### INSTRUCTIONS
**1)** Answer these questions from the passage on presidential campaign ads in New Hampshire:
(a) How many times a day is the lone Buchanan ad airing?
(b) What was the title of the spot the Bush campaign aired against Bob Dole before the 1988 New Hampshire primary?
(c) About what share of New Hampshire's residents does WMUR-TV reach?
**2)** Repeat word for word the part of the passage on presidential campaign ads in New Hampshire starting at "This lone Buchanan" and ending at "a come-from-behind victory.".
**3)** Go on with the passage on presidential campaign ads in New Hampshire, picking up after its final sentence.

═════ SELECTED EXCERPT

But on the Republican side, Buchanan has been bashing President Bush with a 30-second ad that makes fun of his 1988 “read my lips” pledge not to raise taxes. The spot concludes with a small group of New Hampshire residents saying in unison, “Read our lips.”
This lone Buchanan ad, airing more than 25 times a day, is intended to be a gut-level rebuttal to the president’s more polished performance in a 30-second commercial filmed in the Oval Office.
Invariably airing within five minutes of the Buchanan ad, the spot has Bush talking up his recently unveiled economic plan. “But I need your help now, to send a real message to Congress to get this job done,” he says.
On Friday, the Bush campaign added a new spot that uses images from the Persian Gulf War to dramatize his battle with Congress.
These spots are quite different from the sharp attack ad the Bush campaign aired against Kansas Sen. Bob Dole the weekend before the 1988 New Hampshire primary. That spot, titled “Senator Straddle,” helped Bush win a come-from-behind victory.
This year, the candidates have chosen Manchester’s WMUR-TV, the state’s only network affiliate station, as their principal playing field. The station, which reaches about 90 percent of New Hampshire’s 1.1 million residents, has been airing between 150 and 200 presidential candidate commercials a day, according to assistant sales manager Julie Campasano.

══════════
═════ COLLECTED MATERIAL

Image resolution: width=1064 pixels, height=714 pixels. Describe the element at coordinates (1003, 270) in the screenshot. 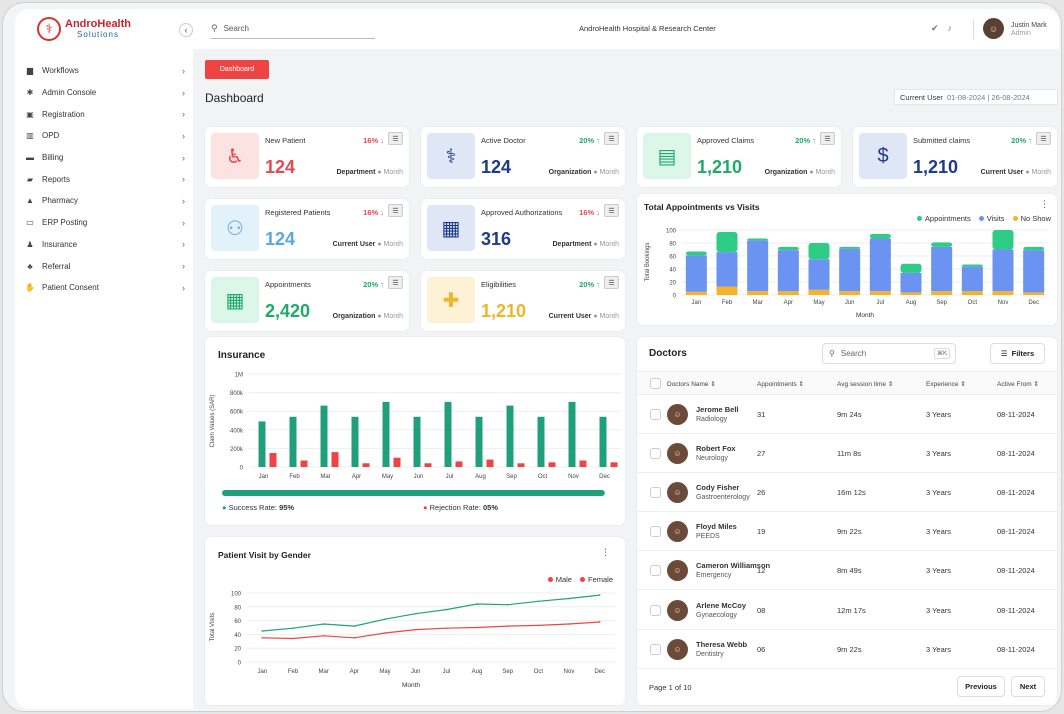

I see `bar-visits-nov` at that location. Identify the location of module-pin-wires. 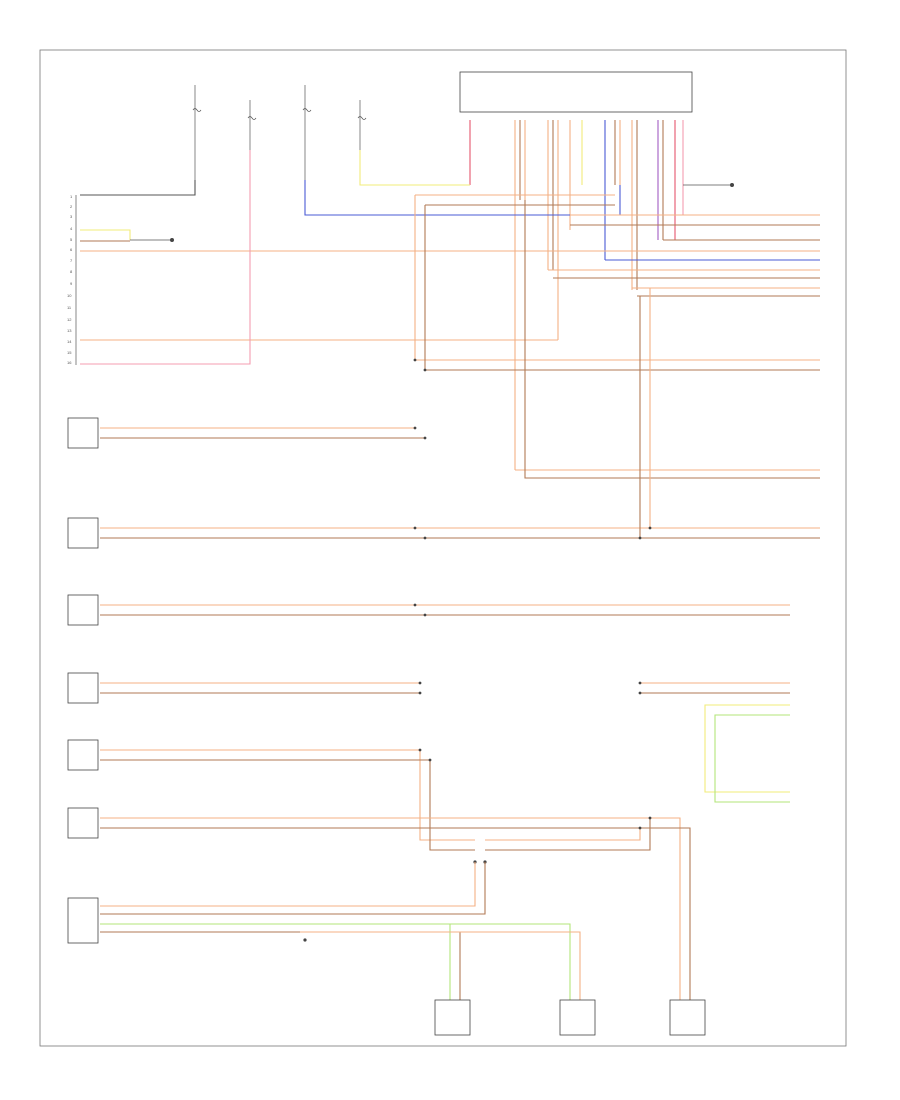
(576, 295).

══════════

### REPLIES
**1)**
(a) More than 25 times a day.
(b) "Senator Straddle."
(c) About 90 percent.

**2)**
This lone Buchanan ad, airing more than 25 times a day, is intended to be a gut-level rebuttal to the president’s more polished performance in a 30-second commercial filmed in the Oval Office.
Invariably airing within five minutes of the Buchanan ad, the spot has Bush talking up his recently unveiled economic plan. “But I need your help now, to send a real message to Congress to get this job done,” he says.
On Friday, the Bush campaign added a new spot that uses images from the Persian Gulf War to dramatize his battle with Congress.
These spots are quite different from the sharp attack ad the Bush campaign aired against Kansas Sen. Bob Dole the weekend before the 1988 New Hampshire primary. That spot, titled “Senator Straddle,” helped Bush win a come-from-behind victory.

**3)**
But in the final week of the campaign, “upwards of 90 percent” of WMUR’s available commercial time -- more than 300 spots a day -- will go to the candidates, she said.
The motherlode of media imagery is WMUR’s one-hour early evening newscast, which runs from 5:30 to 6:30 p.m. Thursday’s program was typical. Nine candidates aired 18 commercials that ran for a combined 11-and-a-half minutes. Each 30-second spot was bought for a $400 reduced rate -- which candidates are entitled to under federal law -- instead of the $700 going rate, Campasano said.
“It’s great for a campaign to come in here and be able to afford to buy television commercials, even if they don’t have a lot of money,” said Maura Keefe, state press secretary for Democratic presidential candidate Bob Kerrey.
WMUR had sold more than $600,000 worth of political commercials through Thursday. “Compared to 1988, it seems to me that we’re airing many, many more spots for less money,” Campasano said.
In the closing weeks of the campaign, Bush, Buchanan, Kerrey, Harkin and Bill Clinton have been making the maximum buys -- one minute per half-hour -- on newscasts and during WMUR’s heavy lineup of daytime talk shows.
A 30-second commercial on Sally Jessy Raphael, which airs weekday mornings, costs a candidate only $25. The environment isn’t always ideal, however. On Thursday’s Sally, a Bush ad aired within minutes of the host’s conversation with stripper Toppsy Curvey.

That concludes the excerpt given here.